I know that in classical first-order logic, each of the universal and existential quantifier can be used to define the other, and I suspect that in intuitionistic first-order logic, neither can define the other. But how to prove it rigorously? More precisely, how does one prove that neither the universal quantifier nor the existential quantifier can be used to define the other, using the connectives $\land$, $\vee$, $\rightarrow$, and $\neg$, and also the equality symbol $=$?

Answer 1

Partial answer: I show that we can’t define $\exists$ in terms of $\forall$.

We work in the empty language for concrete was, so there are no function symbols or predicate symbols. But the only important detail is that there are no constant symbols.

I claim the following

Lemma: all propositions $\phi(x_1, \ldots, x_n)$ which do not contain an existential quantifier, under the assumptions $\neg \neg \exists x \top$ and $\forall x, y (x = y)$, we can either constructive prove $\phi(x_1, \ldots, x_n)$, or we can constructively prove $\neg \phi(x_1, \ldots, x_n)$.

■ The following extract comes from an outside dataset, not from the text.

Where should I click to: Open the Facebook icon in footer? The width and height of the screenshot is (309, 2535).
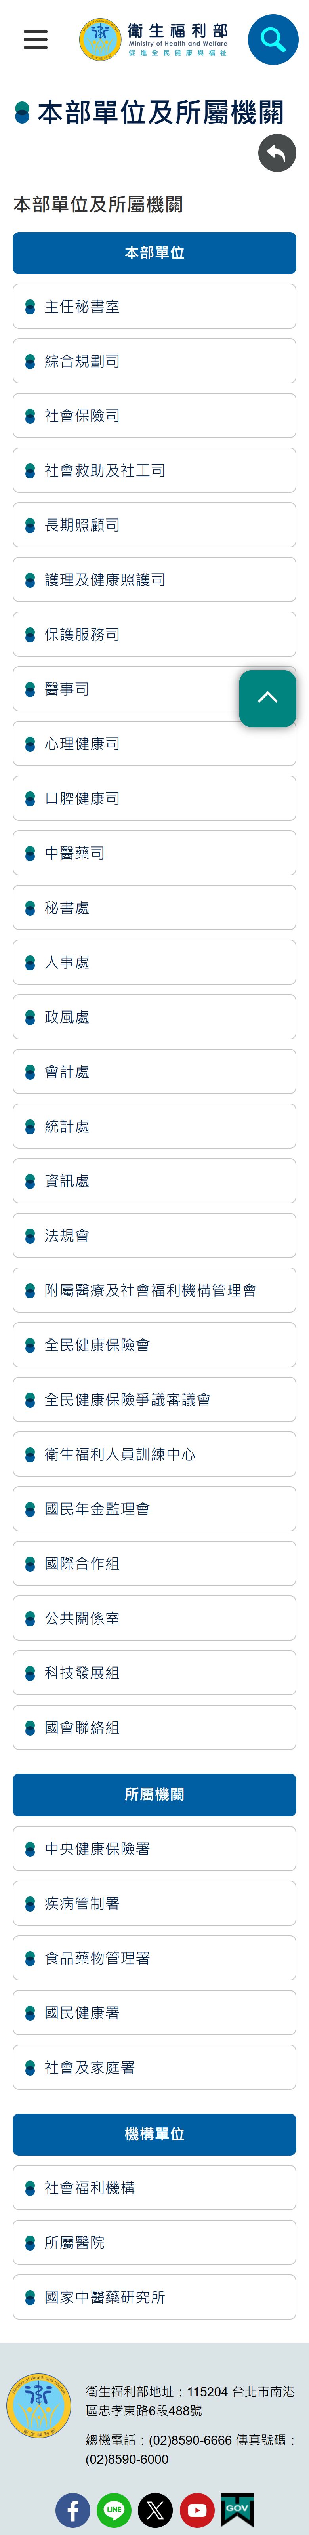pyautogui.click(x=73, y=2509)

This can be shown by a simple induction on $\phi$. If $\phi$ is of the form $\top, \bot,$ or $x_1 = x_2$, this is trivial. Equally trivial are the inductive steps for the propositional connectives. Clearly, if we can constructively prove $\phi(x_1, \ldots, x_n, y)$, then we can constructively prove $\forall y (\phi(x_1, \ldots, x_n, y))$. Suppose we can constructively prove $\neg \phi(x_1, \ldots, x_n, y)$. We can prove $\neg \forall y (\phi(x_1, \ldots, x_n, y))$ as follows. Suppose $\forall y (\phi(x_1, \ldots, x_n, y))$. Now suppose $\exists x \top$. Take some $x$. Then $\phi(x_1, \ldots, x_n, x)$. Contradiction. Therefore, $\neg \exists x \top$. Contradiction. Therefore, $\neg \forall y (\phi(x_1, \ldots, x_n, y))$.

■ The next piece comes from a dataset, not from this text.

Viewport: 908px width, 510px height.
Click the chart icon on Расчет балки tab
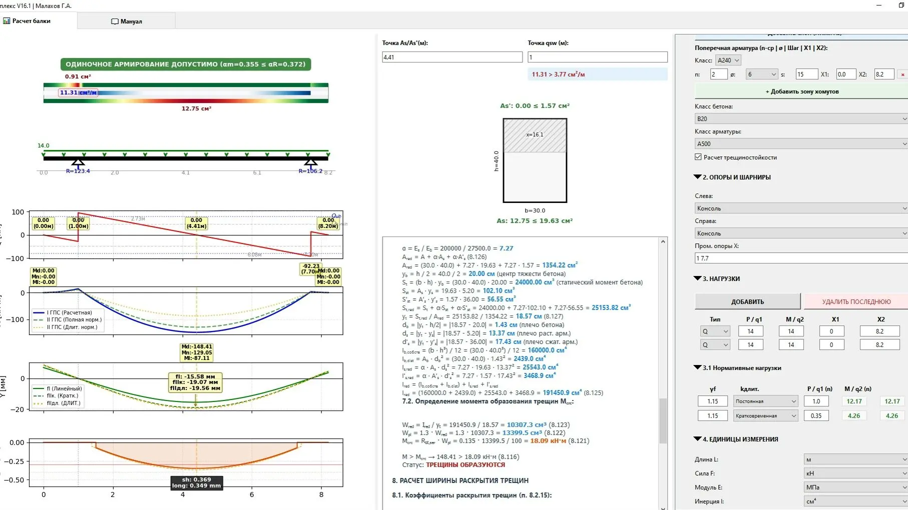click(7, 21)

This completes the proof of the Lemma. $\square$

Now in particular, if we could write $\exists x \top$ without using an existential quantifier, we could constructively prove one of the following: (1) $\forall x, y (x = y) \land \neg \neg \exists x \top \implies \exists x \top$, or (2) $\forall x, y (x = y) \land \neg \neg \exists x \top \implies \neg \exists x \top$. Obviously, we can’t constructively prove (2), since (2) does not hold in the simple model of a 1-element set. So we must be able to constructively show (1).

However, we cannot constructively show (1) either. We can come up with an extremely simple Kripke model where this fails. Consider the frame $W = \{0, 1\}$ with the usual order, and define $M_0 = \emptyset$ and $M_1 = $ a 1-element set. This Kripke frame satisfies $\forall x, y (x = y)$ and satisfies $\neg \neg \exists x \top$, but it does not satisfy $\exists x \top$.

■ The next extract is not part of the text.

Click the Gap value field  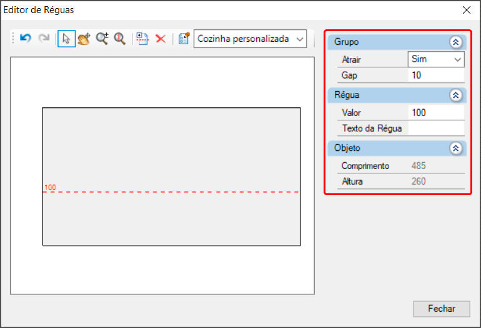435,75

We can also see this in a purely syntactic way. Define a function $f$ which takes a proposition in the empty language for first-order logic, and outputs a proposition in propositional logic, as follows:

• $f(x = y) = \top$
• $f(\forall y (Q(x_1, \ldots, x_n, y))) = P \implies f(Q(x_1, \ldots, x_n, y))$
• $f(\neg Q(x_1, \ldots, x_n)) = \neg f(Q(x_1, \ldots, x_n))$ (and similarly for $\top, \bot$, and binary connectives)
• $f(\exists y (Q(x_1, \ldots, x_n, y))) = P \land f(Q(x_1, \ldots, x_n, y))$

We can then prove that if we can derive $Q(x_1, \ldots, x_n)$ in first-order logic, we can derive $f(Q(x_1, \ldots, x_n))$ in propositional logic.

In particular, if we could derive $\forall x, y (x = y) \land \neg \neg \exists x \top \implies \exists x \top$, then we could also derive $\neg \neg P \to P$. But this is constructive logic, so can’t derive $\neg \neg P \to P$.